In the process of realizing orthogonal alignment of signal subspaces to solve the precoding vector, the sequence determined by the alignment direction of each signal space and the solution sequence of user nodes sending precoding vectors will directly affect the bit error rate performance of user pairs corresponding to interactive signals. When implementing the signal subspace orthogonal alignment algorithm, the spatial alignment direction that is first solved and determined has the largest degrees of freedom of selection. Therefore, the best bit error rate will be obtained. Then the spatial alignment direction is solved and determined. Due to the decreasing degrees of freedom of selection, the bit error rate performance decreases. The bit error rate performance of the interactive signal corresponding to the finally determined spatial alignment direction has the worst channel quality. Therefore, the performance bottleneck of the system is to ensure that the signal space alignment direction of the interactive signal pair with the worst transmission channel quality is determined first. Therefore, the idea to improve the performance is to determine the solution order of the spatial direction of the interactive signal formation alignment according to the quality of the upstream channel from each user node to the relay node. That is, the first alignment direction that is solved and determined is the interactive signal with the worst channel quality. Finally, the spatial direction of the interactive signal with the best channel quality is determined.

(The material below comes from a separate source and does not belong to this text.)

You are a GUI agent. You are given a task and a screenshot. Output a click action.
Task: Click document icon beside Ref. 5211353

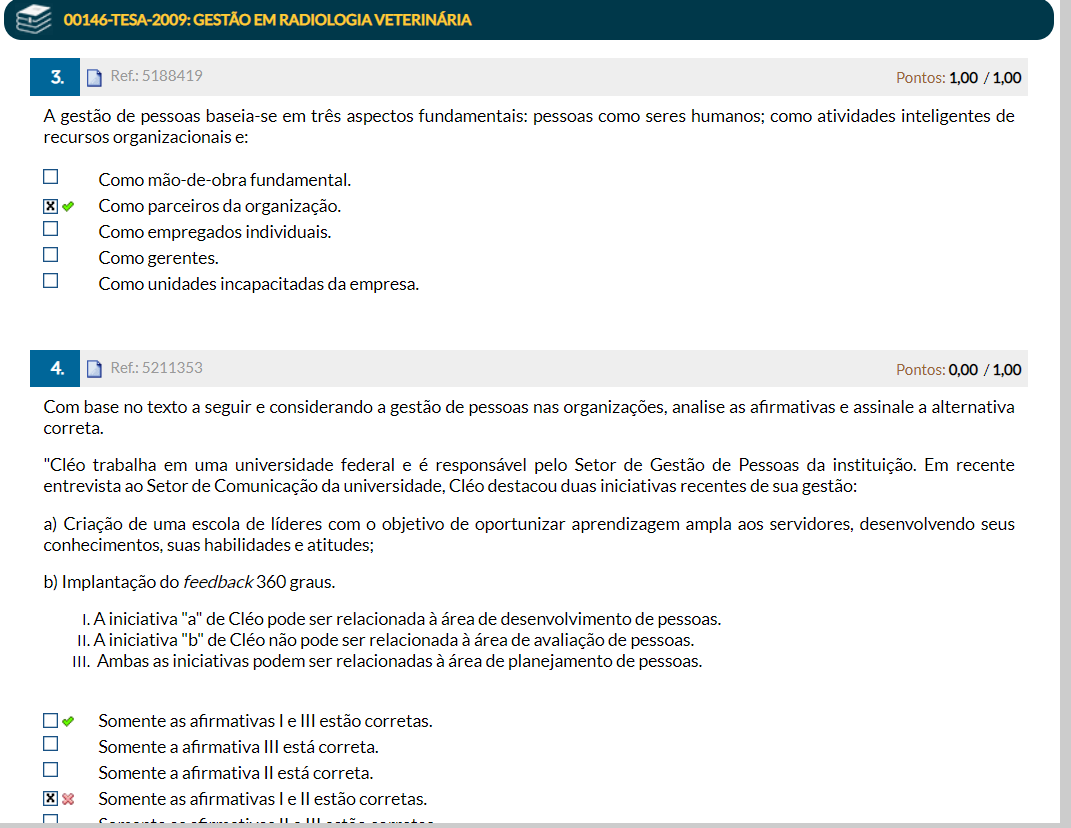coord(95,369)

In solving the precoding vector and determining the spatial alignment direction formed by relay nodes, the selection gain of channel quality is used to compensate for the disadvantages of poor channel quality to improve the overall system performance. Therefore, before solving the appropriate precoding vector, the channels between user nodes and relay nodes in the system should be sorted according to channel quality. Then, the spatial alignment direction and precoding vector of the interactive signals are solved according to the channel ordering.

3.2.3. Optimization of Precoding Vector

For the solution to the orthogonal alignment scheme of signal subspace, according to the transmission quality of the detection channel, the sequence of the channel matrix from poor to excellent is recorded as $H^{[r,1]}$, $H^{[r,2]}$, $H^{[r,3]}$. At the same time, users are numbered as 1, 2 and 3, in this order. Then, the transmit precoding vector is redesigned to achieve the orthogonal alignment of signal subspace.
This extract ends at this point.